Harry spoke again. "My aunt and uncle told me my parents died in an ordinary auto accident. That turned out not to be true, but it might as well have been. The result was the same. I got caught up in an internal family conflict and had a load of rubbish dumped on me. That could happen to anyone. It happens all the time. That's why they have a huge section of books about child abuse in the Institute of Psychiatry. That's why they have organizations and self-help groups."

"Well, I don't know," Mrs. Weasley said, still obviously unhappy about what she had heard. "The Muggles don't need to know about this; they don't need to know your secrets."

"It's not a secret, Mum," Ginny said gently, "and the Muggles already know. Harry didn't identify himself to them as a wizard, just as a human being. I'm his wife; I love him more than anyone else does, but I didn't know how to help him. They do."

It occurred to Harry that perhaps Mrs.
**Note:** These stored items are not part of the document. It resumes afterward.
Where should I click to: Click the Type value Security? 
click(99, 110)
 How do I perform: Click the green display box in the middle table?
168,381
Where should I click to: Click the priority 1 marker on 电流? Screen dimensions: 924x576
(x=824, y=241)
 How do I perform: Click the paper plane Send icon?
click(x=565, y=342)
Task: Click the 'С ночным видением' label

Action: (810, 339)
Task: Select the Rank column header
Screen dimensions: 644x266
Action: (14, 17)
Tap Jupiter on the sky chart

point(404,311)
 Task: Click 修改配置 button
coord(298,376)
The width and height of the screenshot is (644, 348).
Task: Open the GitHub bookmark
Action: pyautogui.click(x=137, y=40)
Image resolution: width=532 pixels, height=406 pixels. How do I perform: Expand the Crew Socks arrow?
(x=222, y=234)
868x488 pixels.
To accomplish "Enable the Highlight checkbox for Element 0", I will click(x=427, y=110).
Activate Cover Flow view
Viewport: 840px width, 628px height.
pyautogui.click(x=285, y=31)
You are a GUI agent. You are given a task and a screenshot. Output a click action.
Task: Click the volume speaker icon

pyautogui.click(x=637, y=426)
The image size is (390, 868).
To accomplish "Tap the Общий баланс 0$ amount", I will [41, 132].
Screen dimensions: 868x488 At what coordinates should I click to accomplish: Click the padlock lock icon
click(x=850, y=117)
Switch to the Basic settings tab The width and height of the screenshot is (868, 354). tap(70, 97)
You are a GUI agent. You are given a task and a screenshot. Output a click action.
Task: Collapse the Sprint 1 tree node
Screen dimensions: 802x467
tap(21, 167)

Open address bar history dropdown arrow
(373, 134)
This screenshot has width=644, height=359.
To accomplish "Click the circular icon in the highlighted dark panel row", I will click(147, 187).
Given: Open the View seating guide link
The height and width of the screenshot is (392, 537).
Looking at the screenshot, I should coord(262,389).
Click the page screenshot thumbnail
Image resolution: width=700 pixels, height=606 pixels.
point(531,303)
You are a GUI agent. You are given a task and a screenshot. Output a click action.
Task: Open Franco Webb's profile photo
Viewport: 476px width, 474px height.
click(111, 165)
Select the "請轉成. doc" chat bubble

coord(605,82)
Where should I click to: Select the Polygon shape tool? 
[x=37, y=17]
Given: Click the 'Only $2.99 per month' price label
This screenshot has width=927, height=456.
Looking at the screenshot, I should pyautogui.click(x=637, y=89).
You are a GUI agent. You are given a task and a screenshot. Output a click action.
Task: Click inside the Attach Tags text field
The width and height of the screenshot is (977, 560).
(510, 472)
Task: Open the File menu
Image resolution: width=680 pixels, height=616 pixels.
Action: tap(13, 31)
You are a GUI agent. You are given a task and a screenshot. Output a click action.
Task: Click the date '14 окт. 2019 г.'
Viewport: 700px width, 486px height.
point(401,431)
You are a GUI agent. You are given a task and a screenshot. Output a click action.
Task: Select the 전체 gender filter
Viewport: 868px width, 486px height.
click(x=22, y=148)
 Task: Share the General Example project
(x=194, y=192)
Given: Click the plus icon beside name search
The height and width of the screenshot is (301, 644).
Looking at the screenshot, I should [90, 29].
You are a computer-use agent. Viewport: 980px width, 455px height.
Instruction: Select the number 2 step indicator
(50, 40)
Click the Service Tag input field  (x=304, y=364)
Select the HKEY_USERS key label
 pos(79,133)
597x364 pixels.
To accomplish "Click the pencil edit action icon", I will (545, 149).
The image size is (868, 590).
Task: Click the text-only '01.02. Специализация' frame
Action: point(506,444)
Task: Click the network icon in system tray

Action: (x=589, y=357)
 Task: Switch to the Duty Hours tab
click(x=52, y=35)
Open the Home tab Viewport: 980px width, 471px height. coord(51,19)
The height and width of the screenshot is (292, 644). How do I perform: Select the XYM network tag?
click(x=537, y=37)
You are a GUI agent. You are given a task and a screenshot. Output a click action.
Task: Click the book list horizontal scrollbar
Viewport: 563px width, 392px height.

Weasley felt guilty about not having realized earlier how much his childhood experiences had affected him, or helpless about not knowing immediately how to cure it with a spell or potion, as she had been doing for her large family for so many years. If so, then he wanted to reassure her on that point, so he continued, "It's not your fault that you didn't see this earlier, any of you. I didn't understand it myself, and I'm the person it happened to. But hundreds of people have been studying this problem for scores of years, and..." He hesitated. He wanted to say I would be a fool not to take advantage of their knowledge, but he did not want to be seeming to call Mrs. Weasley a fool; he knew that she came from an old, proud, pure-blood family, and she could not have avoided absorbing some of their values during her youth, so he finished by saying "...it would be wise of me to take advantage of their knowledge."

Ron spoke up again. "I have to hand it to you, Harry. It takes a lot of guts to do what you did, but that doesn't surprise me. You were always taking chances, going where no one else would go. You've got my support all the way. But there's one thing I gotta disagree with you about."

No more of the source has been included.